Dunque, la Gelli – Bianco fornisce rilevanza primaria alle linee guida, che devono essere approvate dalla comunità scientifica ed alle quali il sanitario deve scrupolosamente attenersi, ai fini appunto del suo esonero da penale responsabilità, con la conseguenza che quando verranno emanate, esse rappresenteranno “il fulcro dell’architettura normativa e concettuale in tema di responsabilità penale del medico”.

Dunque, allo stato le linee guida non risultano ancora “definite e pubblicate ai sensi di legge”, essendo pertanto considerate come buone pratiche clinico assistenziali.

In particolare, esse si sostanziano in “raccomandazioni di comportamento clinico sviluppate attraverso un processo sistematico di elaborazione concettuale, volto ad offrire indicazioni utili ai medici nel decidere quale sia il percorso diagnostico – terapeutico più appropriato in specifiche circostanze cliniche”.

Si legge ancora nella sentenza in esame che le linee guida odierne rappresentano degli standars diagnostico – terapeutici poste a garanzia della salute del paziente.

Ebbene, nel vicenda sottoposta al vaglio degli Ermellini, si rileva come i medici non si siano affatto attenuti alle linee guida, pur non ancora “definite e pubblicate ai sensi di legge”, essendo stati accertati profili di:

  1. imperizia, che sono consistiti nella omessa formulazione di una corretta diagnosi (sindrome coronarica acuta in luogo di dissecazione aortica);
  2. negligenza, che sono consistiti nella omessa esecuzione degli esami indicati nelle linee guida nonchè nella omessa visione diretta delle lastre della radiografia toracica che avrebbero portatto alla diagnosi di dissecazione aortica.

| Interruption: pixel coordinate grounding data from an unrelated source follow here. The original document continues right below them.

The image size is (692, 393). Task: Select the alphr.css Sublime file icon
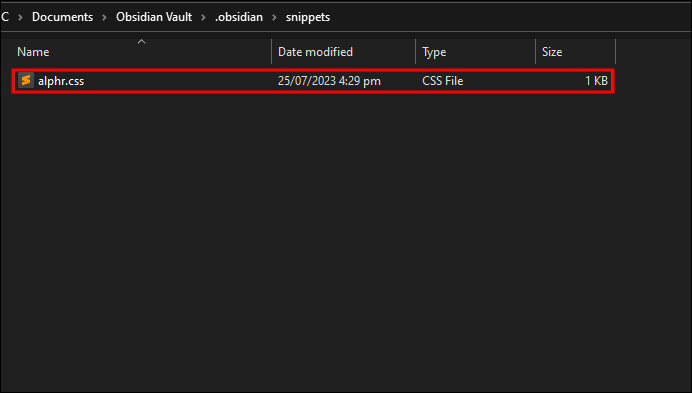(x=26, y=80)
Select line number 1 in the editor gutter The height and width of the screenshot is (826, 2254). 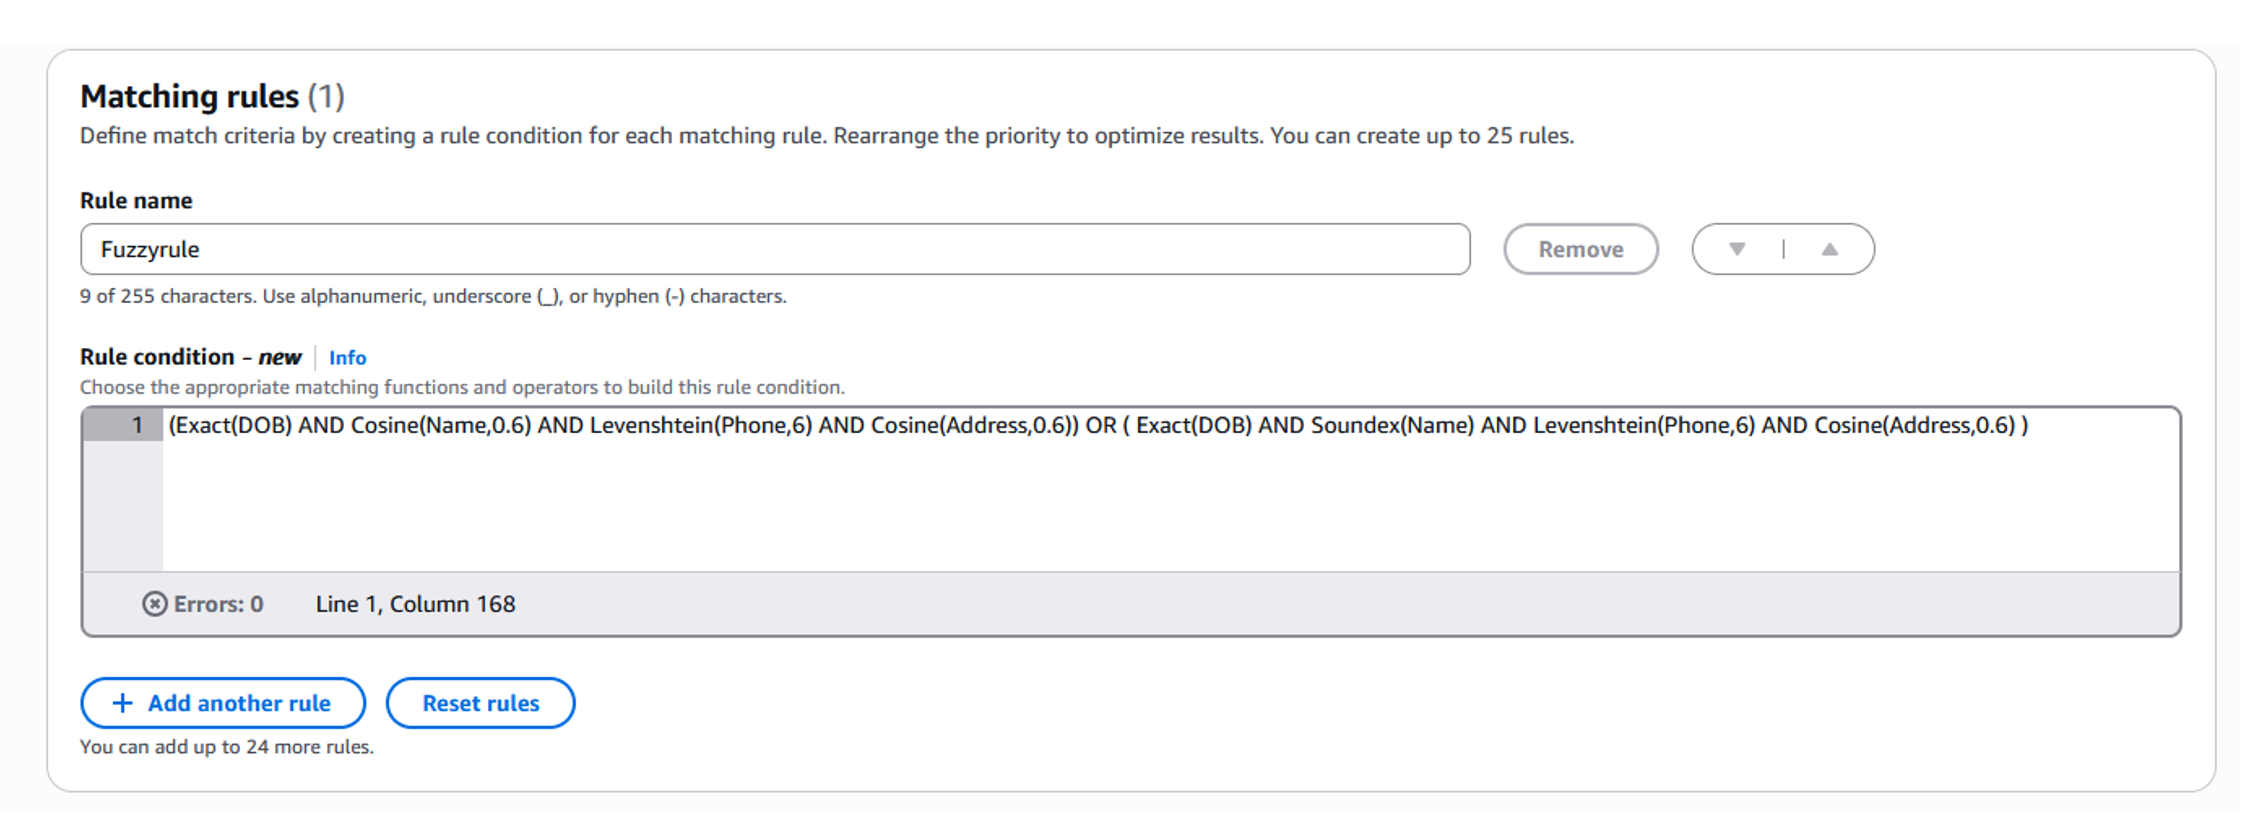coord(137,425)
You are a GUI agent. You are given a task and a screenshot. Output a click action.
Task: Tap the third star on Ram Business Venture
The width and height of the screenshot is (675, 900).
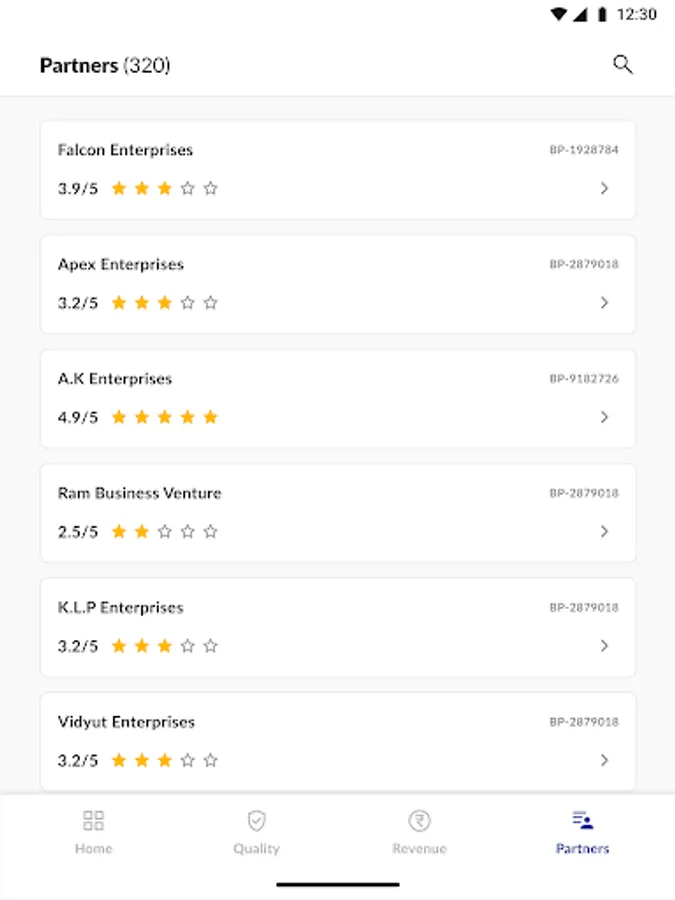(164, 531)
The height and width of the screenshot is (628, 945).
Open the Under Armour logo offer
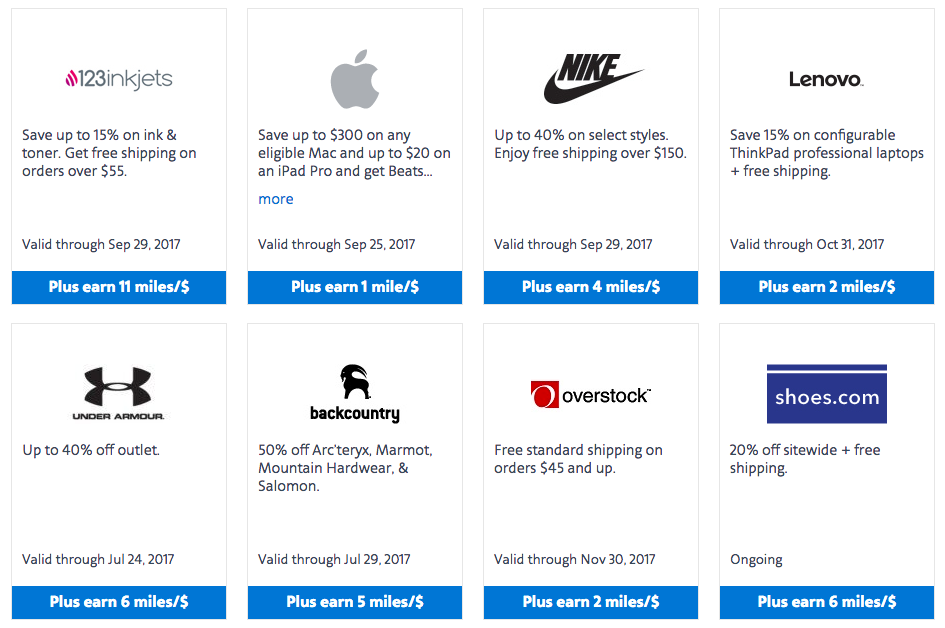tap(118, 393)
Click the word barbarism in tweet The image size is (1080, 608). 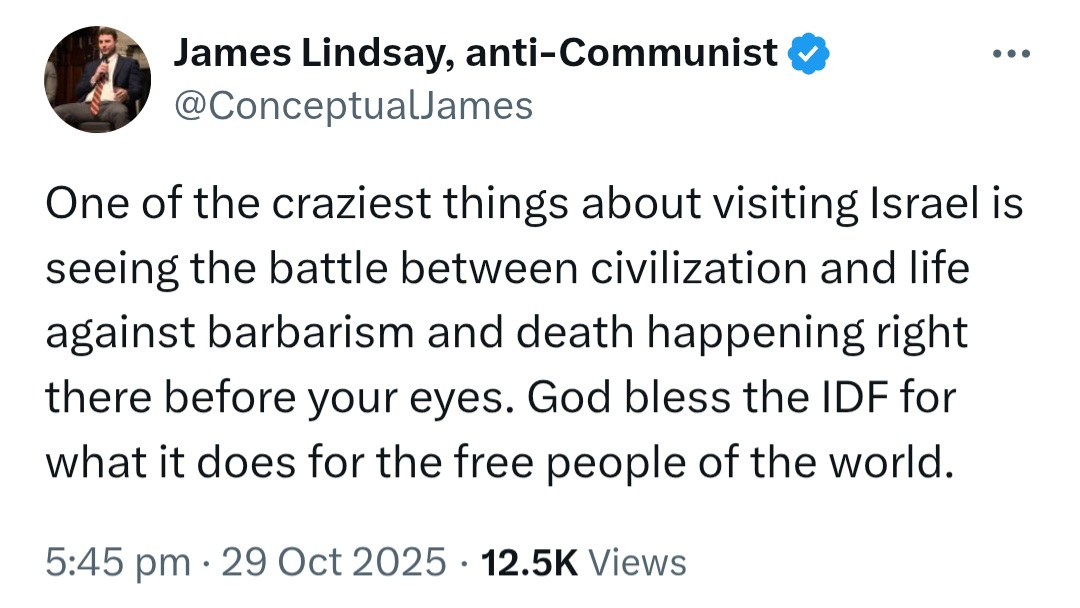(311, 333)
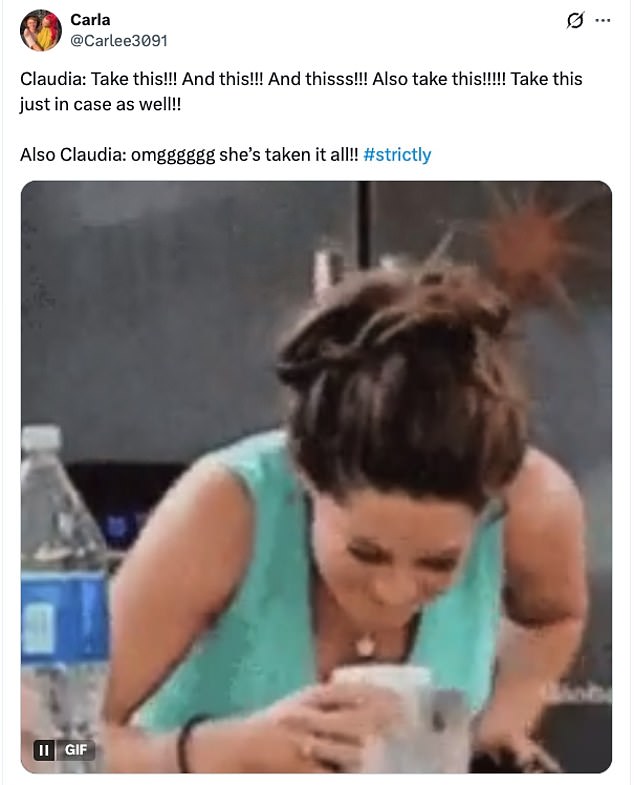
Task: Open the three-dot more options menu
Action: coord(602,21)
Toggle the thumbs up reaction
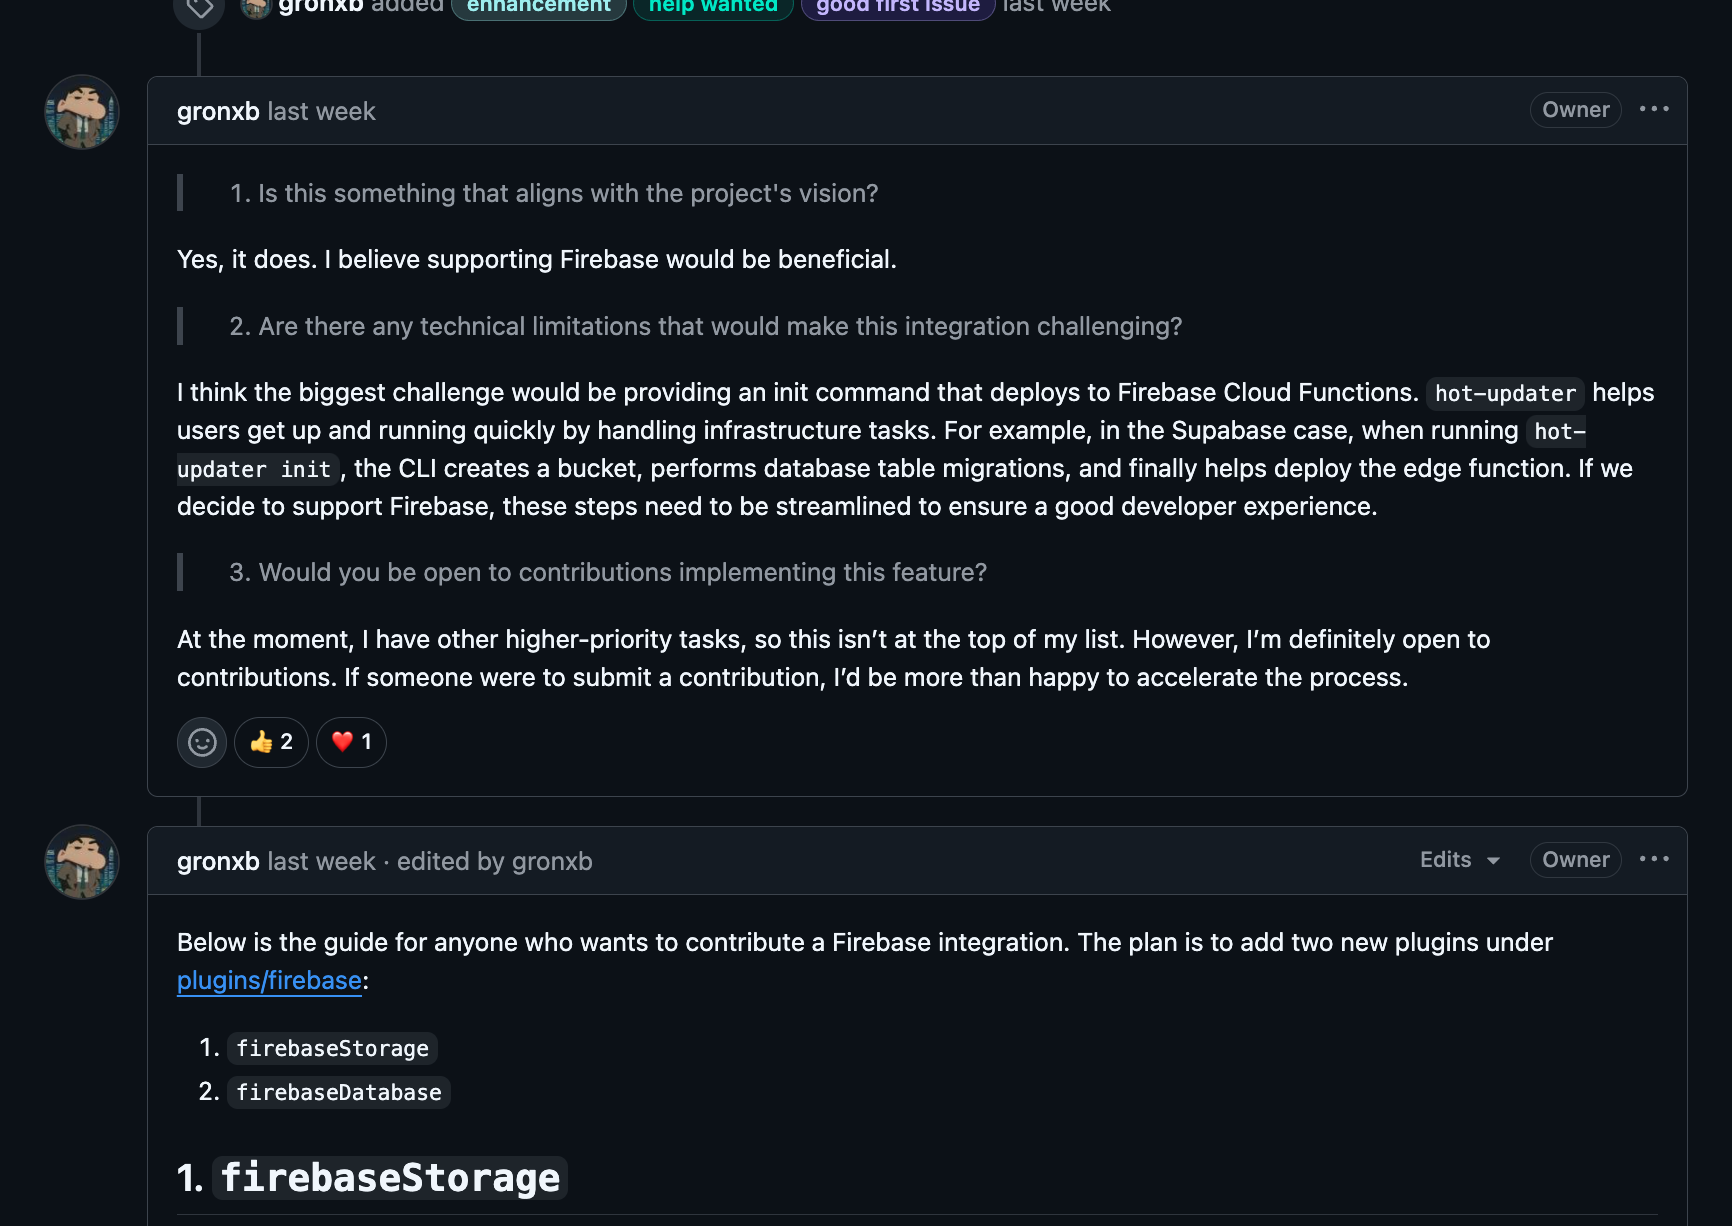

Peraltro non trova applicazione nella vicenda de qua neppure la Legge Balduzzi essendosi anche discostati dalle linee guida dell’epoca vigenti.

Per completezza di esposizione, ad avviso di chi scrive, giova solo sottolineare che la sentenza oggetto di questa breve disamina affronta anche il tema del giudizio controfattuale, per il quale mi richiamo a quanto già sopra sinteticamente esposto, nonché alla provenienza delle leggi scientifiche.

Su tale ultimo punto, invero, gli Ermellini precisano che le leggi scientifiche provengono dalla scienza e dall’esperienza e quindi dall’analisi di casi concreti e dunque l’accettazione della specifica legge medica da parte della comunità scientifica internazionale.

In conclusione, così come sopra già riferito, il Collegio di Legittimità ha annullato la sentenza impugnata senza rinvio, essendo frattanto maturato il termine di prescrizione del reato, rigettando peraltro il ricorso agli effetti civili, ritenendo non censurabili le argomentazioni addotte dai Giudici di merito in tema di insussistenza di nesso eziologico.